The Dagens Nyheter newspaper suggested the Transport Agency (Transportstyrelsen) was making as much as 30 million kronor ($4.5 million) a year as a result of the process. Both the National Tax Agency (Skatteverket) and the national board of student aid (CSN) are also sharing private details for a fee, the paper revealed.
“We have a mandate from the government to sell the data,” said Kjell-Åke Sjödin of the Transport Agency’s register.
Purchasing the personal details of Swedish citizens costs two kronor each but gets cheaper the more you purchase. If an agency buys them in bulk then the fee drops to just 50 öre each.
“It is entirely legitimate to ask why the authorities re-sell our records. It is not at all strange to be surprised and upset about it,” said Anna Hörnlund who works as a lawyer for the Swedish data inspection board (Datainspektionen).

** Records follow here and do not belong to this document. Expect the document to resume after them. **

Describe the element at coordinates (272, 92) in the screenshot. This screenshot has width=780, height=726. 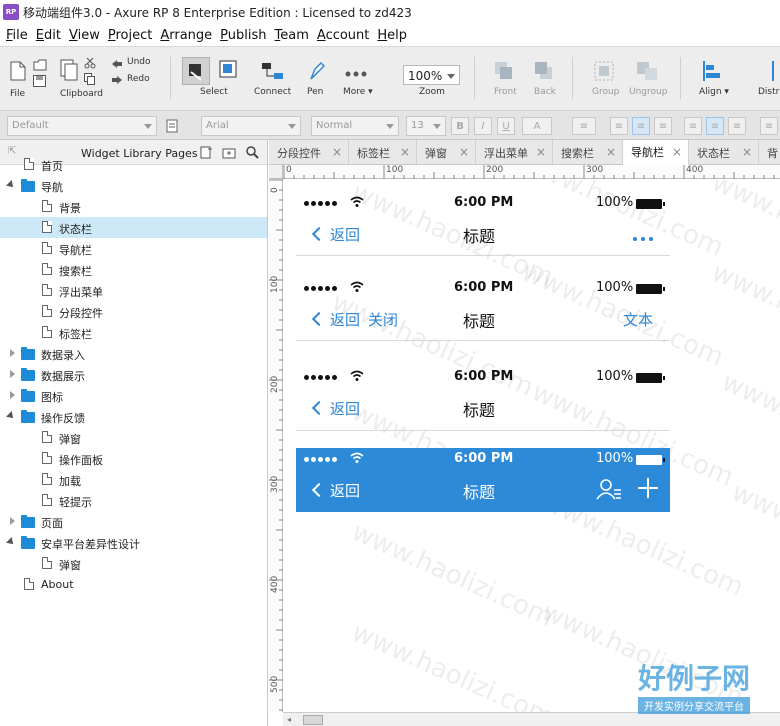
I see `connect-label: Connect` at that location.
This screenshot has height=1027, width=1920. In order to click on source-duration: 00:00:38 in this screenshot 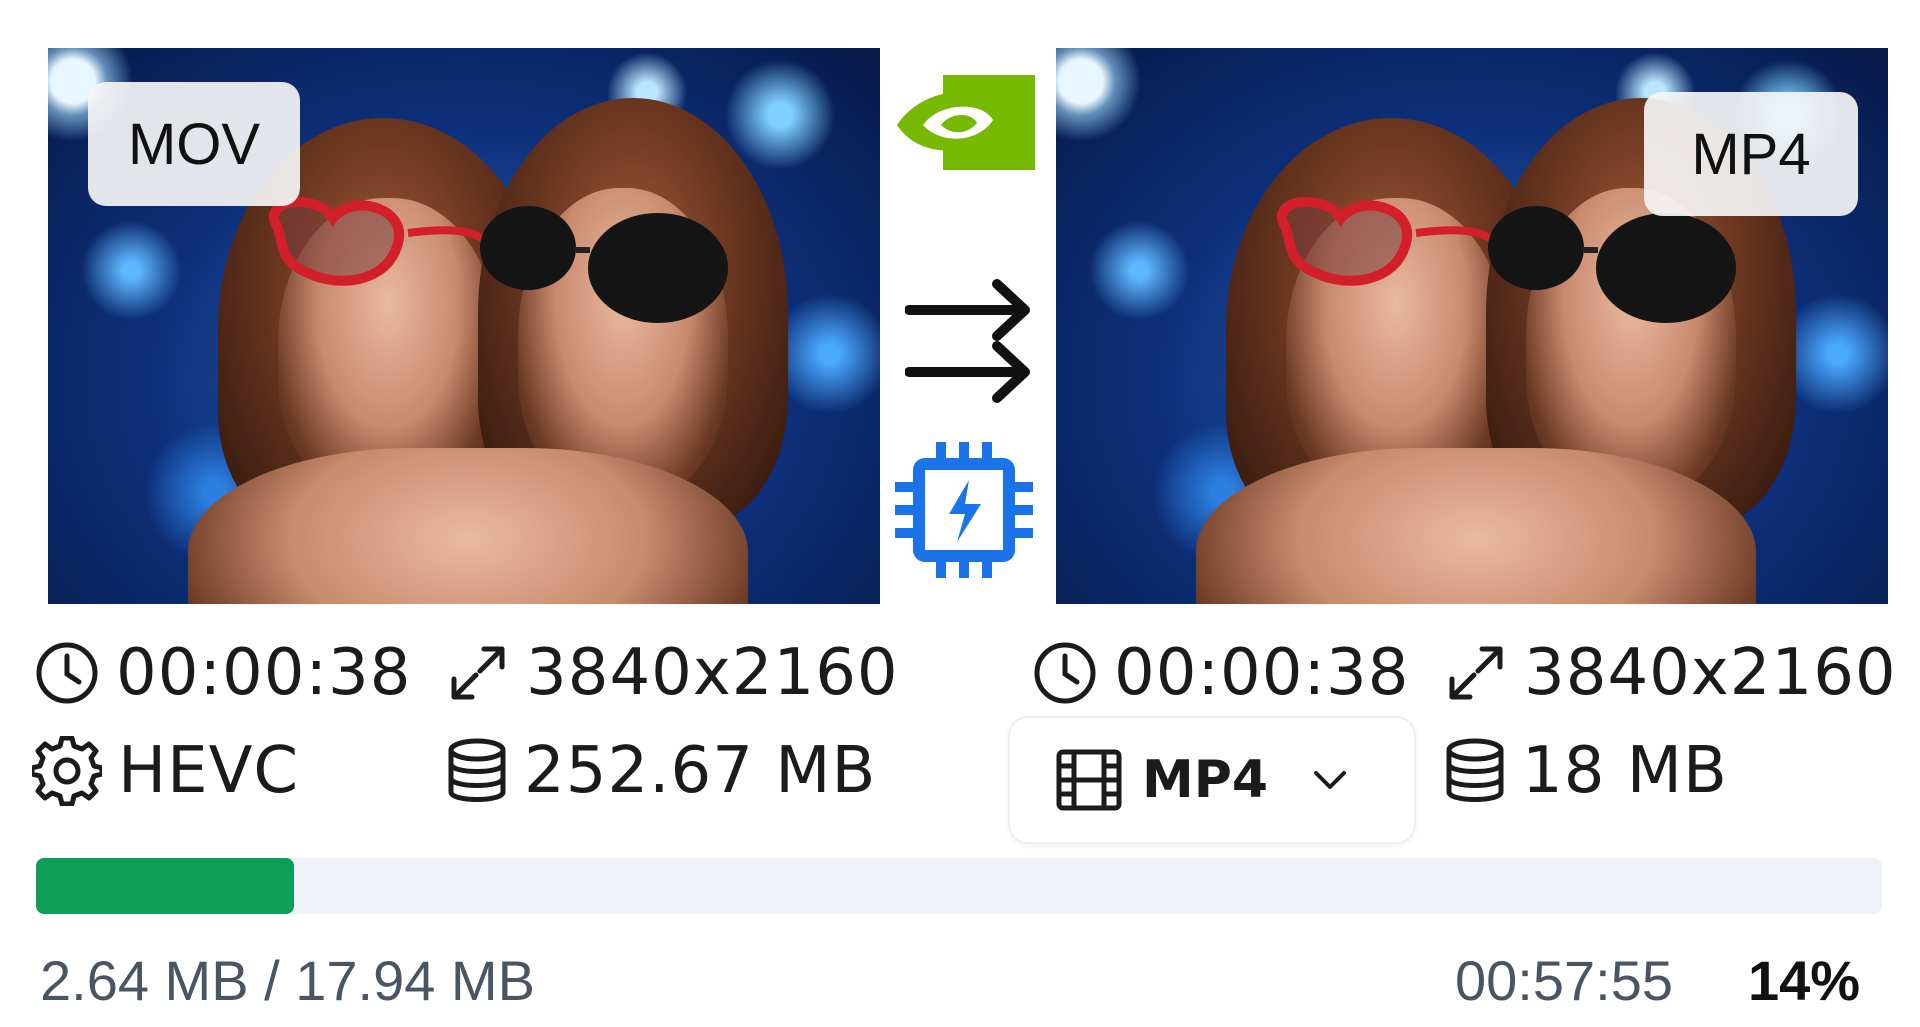, I will do `click(222, 673)`.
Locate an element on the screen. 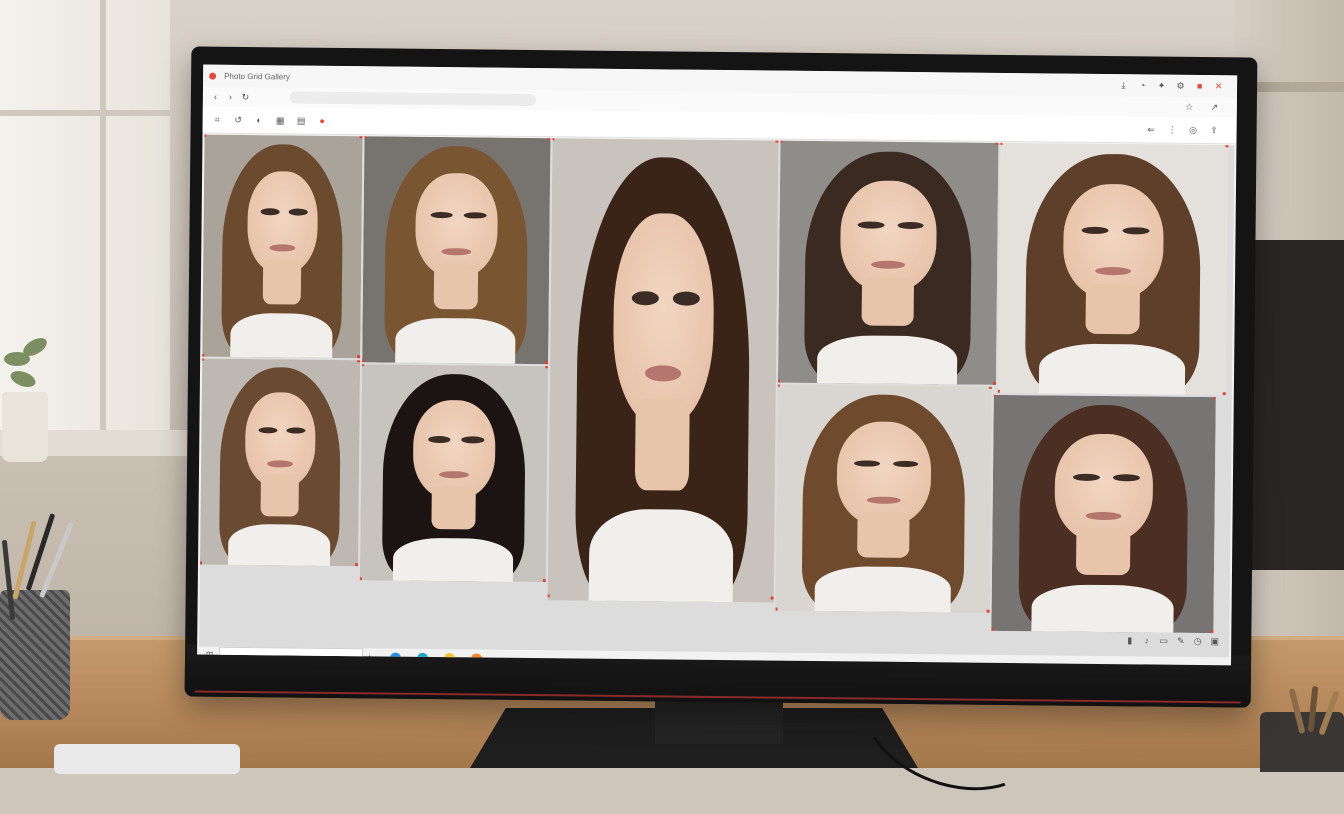 The image size is (1344, 814). settings-icon: ⚙ is located at coordinates (1180, 85).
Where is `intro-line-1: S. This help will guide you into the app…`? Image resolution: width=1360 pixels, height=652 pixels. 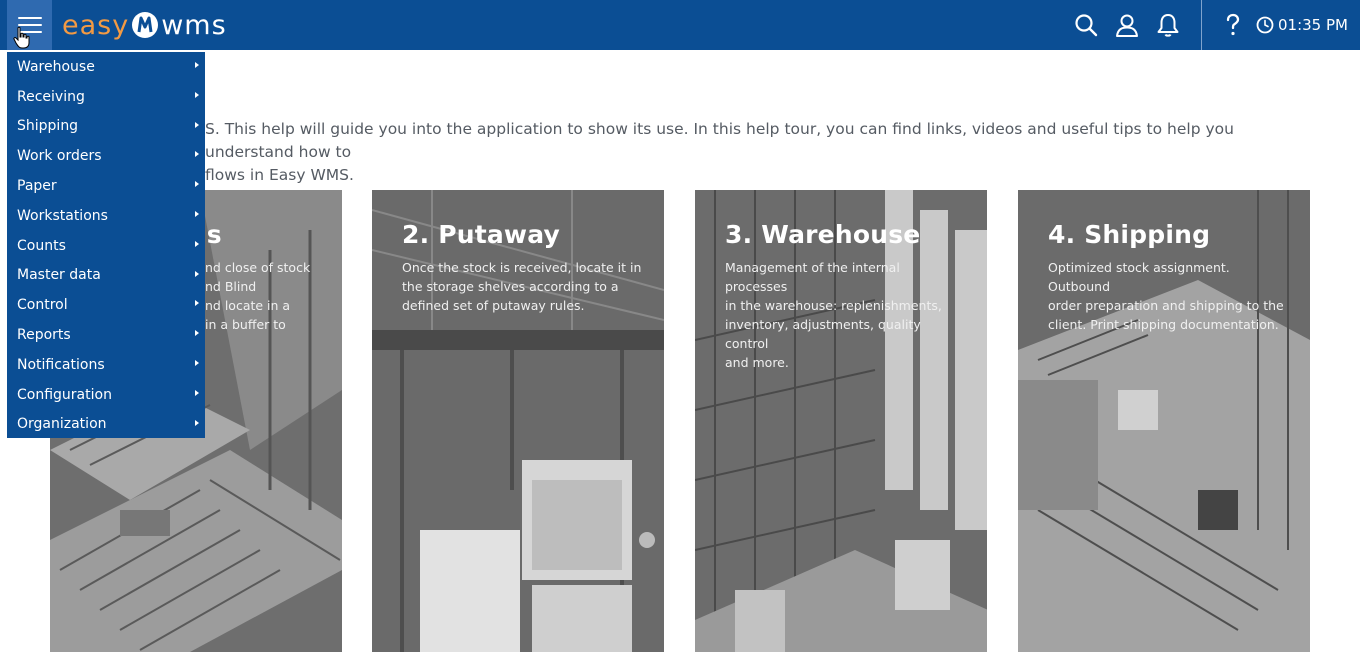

She added; “That the authorities provide further information under the principle of public access is a foundation stone of Swedish democracy. The systematic sale of registry records to advertising firms is something completely different.”
Dagens Nyheter added that it was difficult to track down where the information sold by CSN went. CSN passes on details about their students to direct mail companies but their website does not say where they end up.
According to Swedish law the records can be distributed by these agencies under the principle of public access to official records (offentlighetsprincipen).
“It’s not for us to to have a view on whether it’s good or not, We follow the law. But we must of course assess and ensure the students privacy,” said Johan Lindeberg, a lawyer and data inspection officer.